▶ _EXTRACTED TEXT_

The Norfolk Hotel, Nairobi

Nairobi is new and unattractive. There is one long main thoroughfare, quite wide and fringed with trees, along which at wide intervals are the substantial looking stone building of the Bank of India, the business houses, the hotels, and numbers of cheap corrugated iron, one-story shacks used for government purposes. A native barracks with low iron houses and some more little iron houses used for medical experiments and still some more for use as native hospitals are encountered as one takes the half-mile ride from the station to the hotel. A big square filled with large trees marks the park, and a number of rather pretentious one-story buildings display signs that tell you where you may buy almost anything, from a suit of clothes to a magazine rifle.

The Main Street Is a Busy Place

Goanese, East Indian, and European shops are scattered at intervals along this one long, wide street. Rickshaws, pedestrians, bullock carts, horsemen, and heavily burdened porters are passing constantly back and forth, almost always in the middle of the street. Bicycles, one or two motorcycles, and a couple of automobiles are occasionally to be seen. The aspect of the town suggests the activity of a new frontier place where everybody is busy. At one end the long street loses itself in the broad Athi Plains, at the other it climbs up over some low hills and enters the residence district on higher ground. Here the hills are generously covered with a straggly growth of tall, ungraceful trees, among which, almost hidden from view, are the widely scattered bungalows of the white population.

An Embo Apollo

The Askari Patrols the Camp

Branching off from the main street are side streets, some of them thronged with East Indian bazaars, about which may be found all the phases of life of an Indian city. Still beyond and parallel with the one main street are sparsely settled streets which look ragged with their tin shacks and scattered gardens.

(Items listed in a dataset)
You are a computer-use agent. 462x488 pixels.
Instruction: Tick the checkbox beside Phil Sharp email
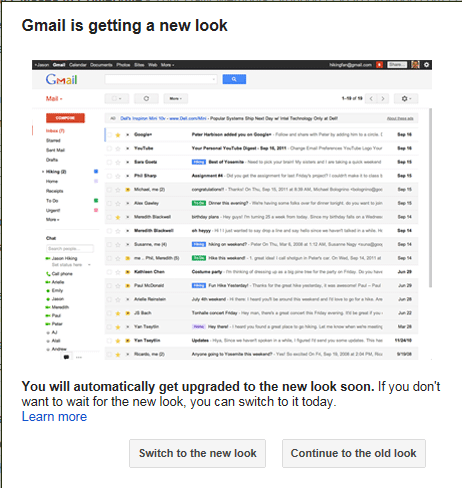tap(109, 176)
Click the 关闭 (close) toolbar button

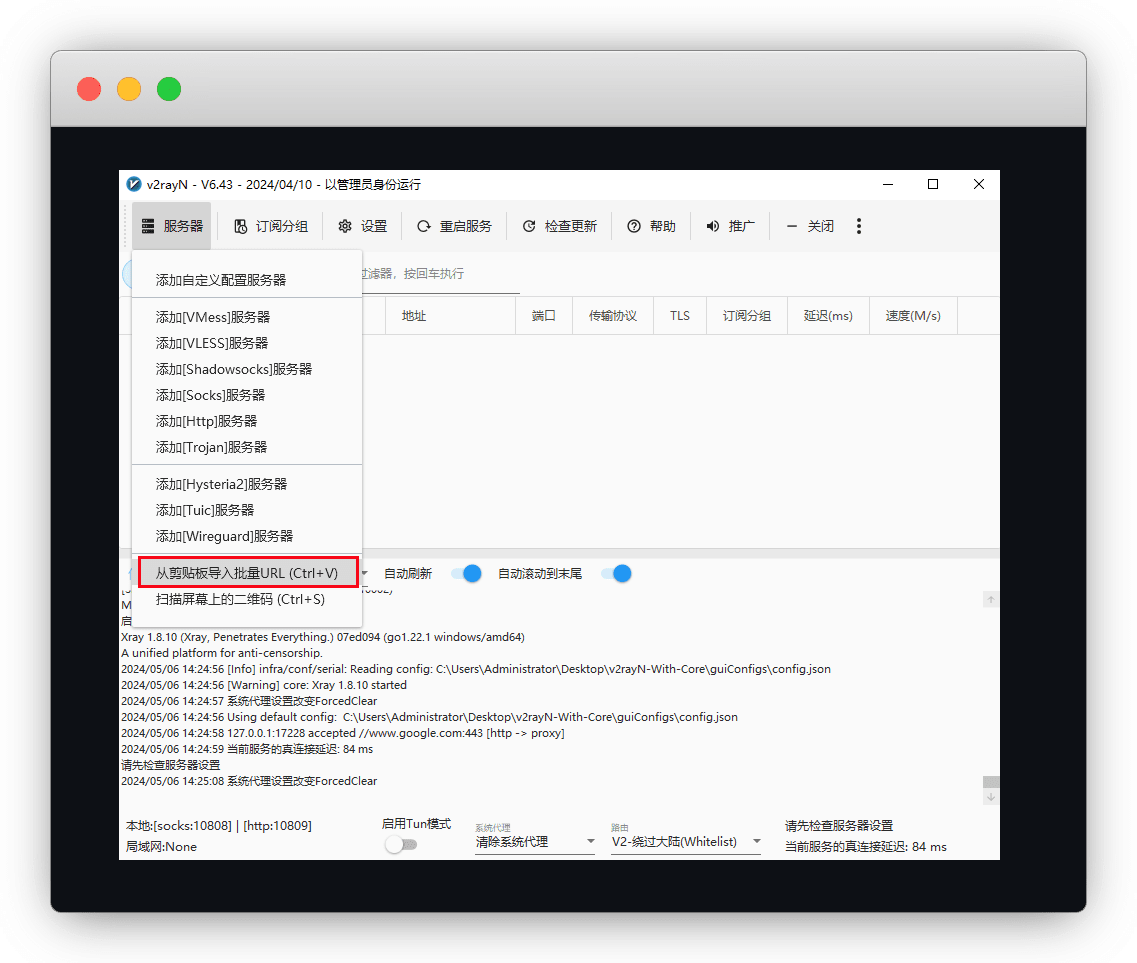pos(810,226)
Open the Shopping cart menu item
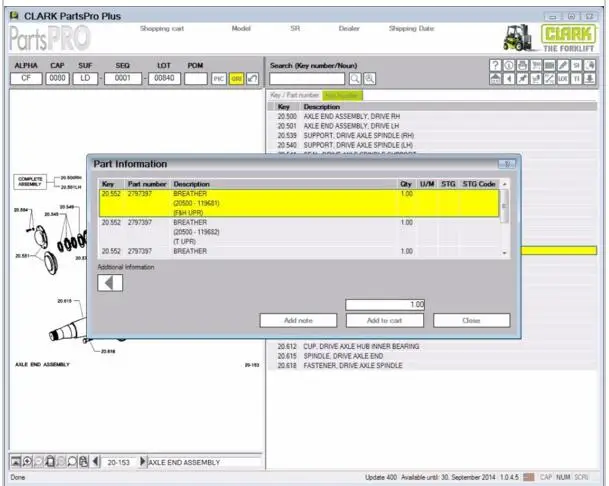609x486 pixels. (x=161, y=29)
...
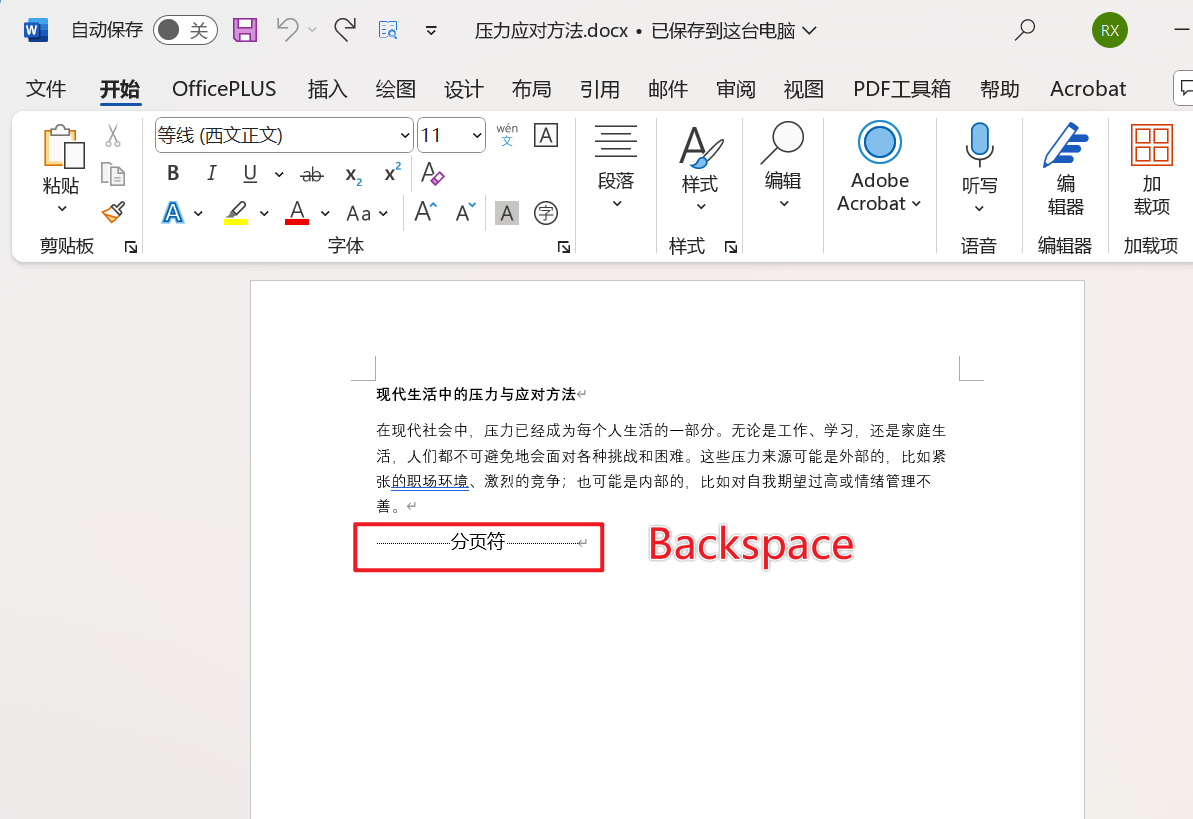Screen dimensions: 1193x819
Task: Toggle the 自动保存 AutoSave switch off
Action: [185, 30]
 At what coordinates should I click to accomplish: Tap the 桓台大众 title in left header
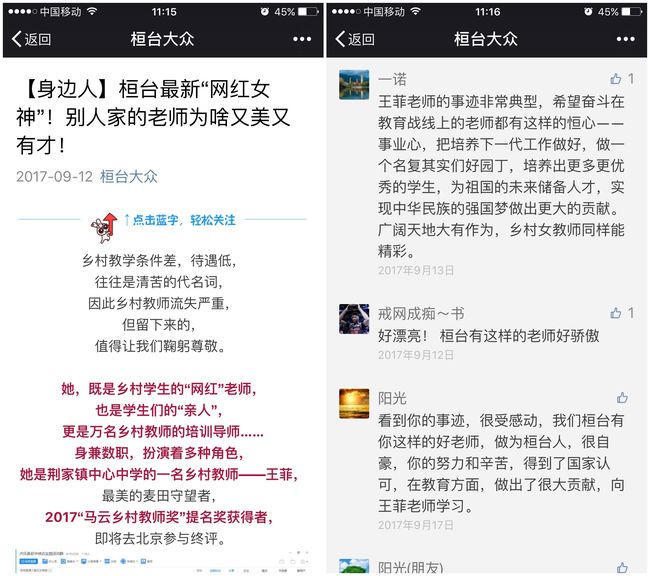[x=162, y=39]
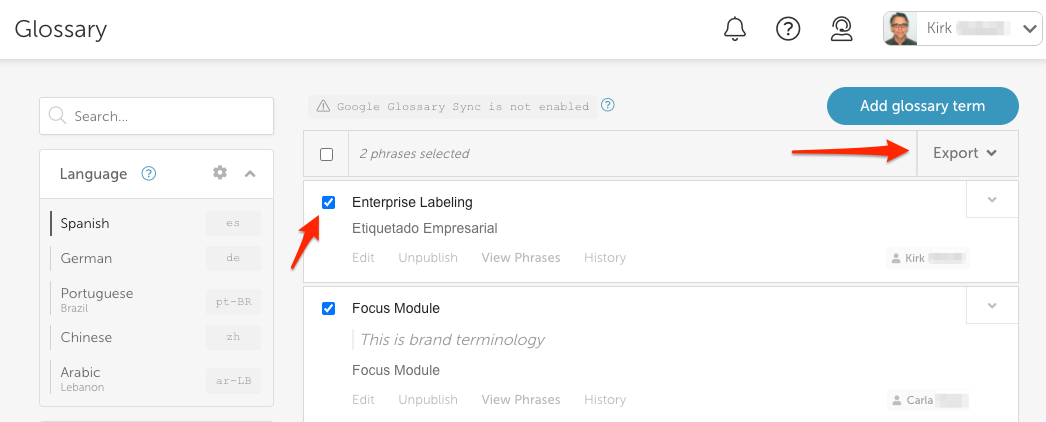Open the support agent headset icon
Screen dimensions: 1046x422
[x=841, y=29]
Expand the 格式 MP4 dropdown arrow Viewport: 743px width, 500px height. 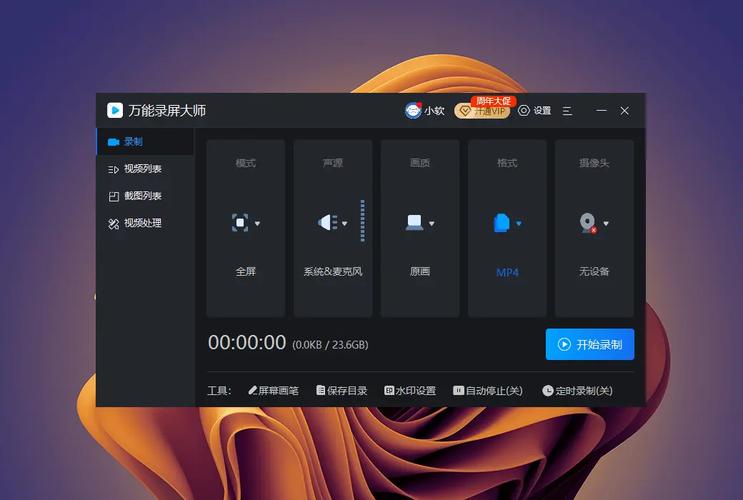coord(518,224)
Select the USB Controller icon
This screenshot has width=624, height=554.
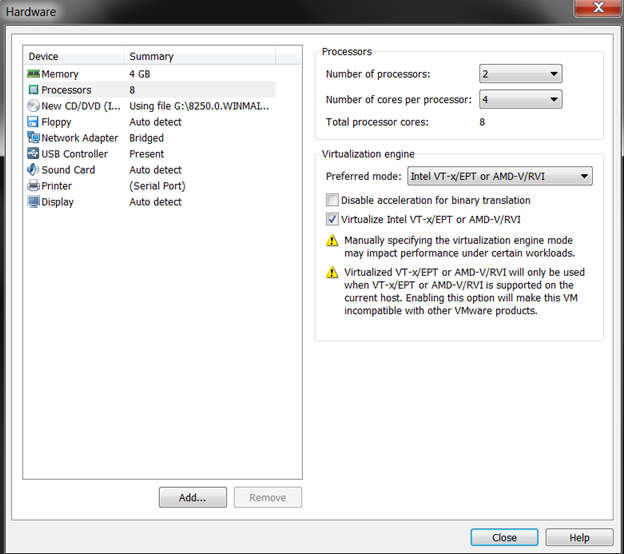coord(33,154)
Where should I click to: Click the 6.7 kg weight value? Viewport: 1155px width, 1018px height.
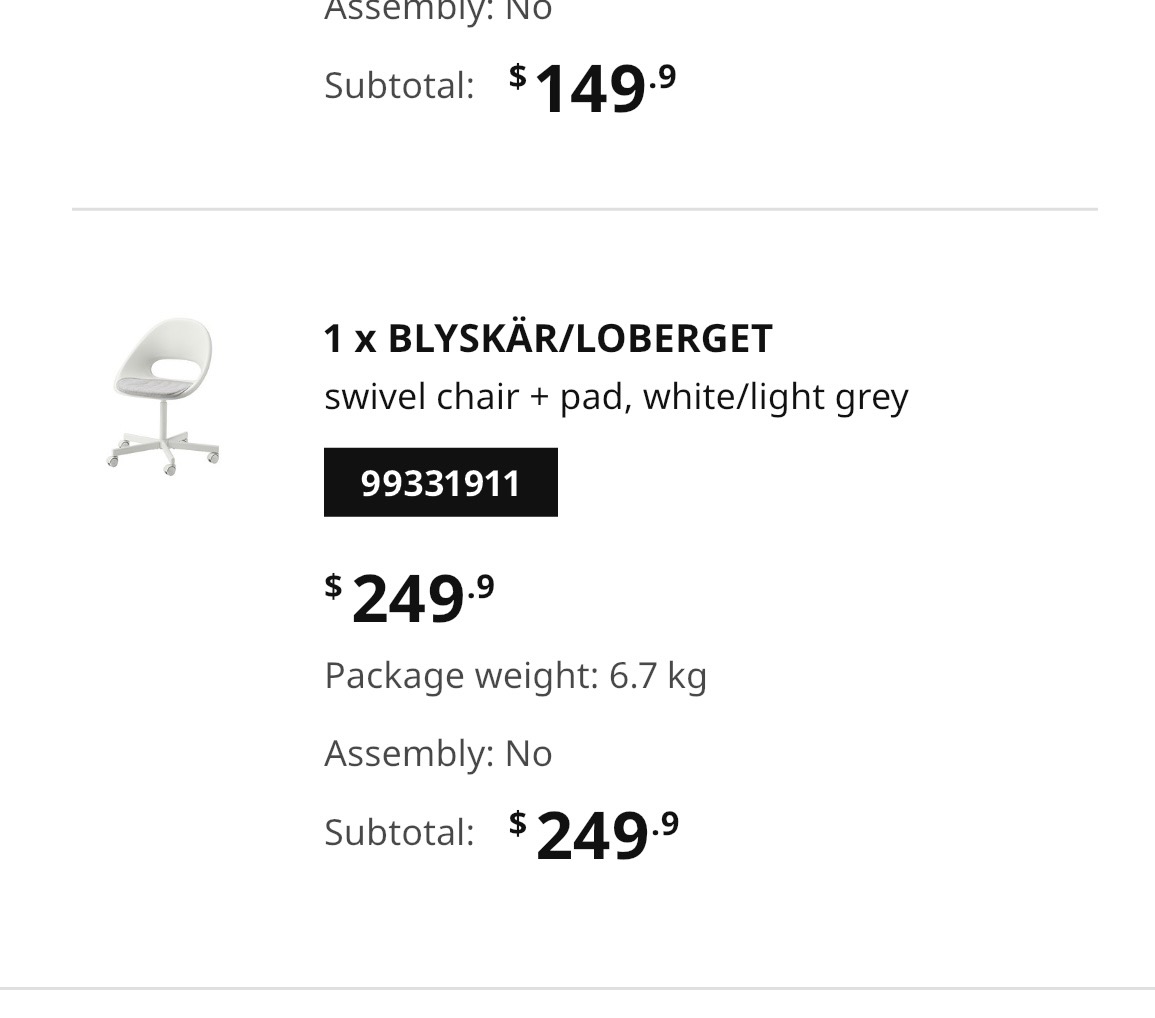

▶ _WHAT THE EXERCISE ASKS_
Write out the stretch of the Nairobi text from "Goanese, East Indian, and" through "the white population." word for word.

▶ _ANSWER SECTION_
Goanese, East Indian, and European shops are scattered at intervals along this one long, wide street. Rickshaws, pedestrians, bullock carts, horsemen, and heavily burdened porters are passing constantly back and forth, almost always in the middle of the street. Bicycles, one or two motorcycles, and a couple of automobiles are occasionally to be seen. The aspect of the town suggests the activity of a new frontier place where everybody is busy. At one end the long street loses itself in the broad Athi Plains, at the other it climbs up over some low hills and enters the residence district on higher ground. Here the hills are generously covered with a straggly growth of tall, ungraceful trees, among which, almost hidden from view, are the widely scattered bungalows of the white population.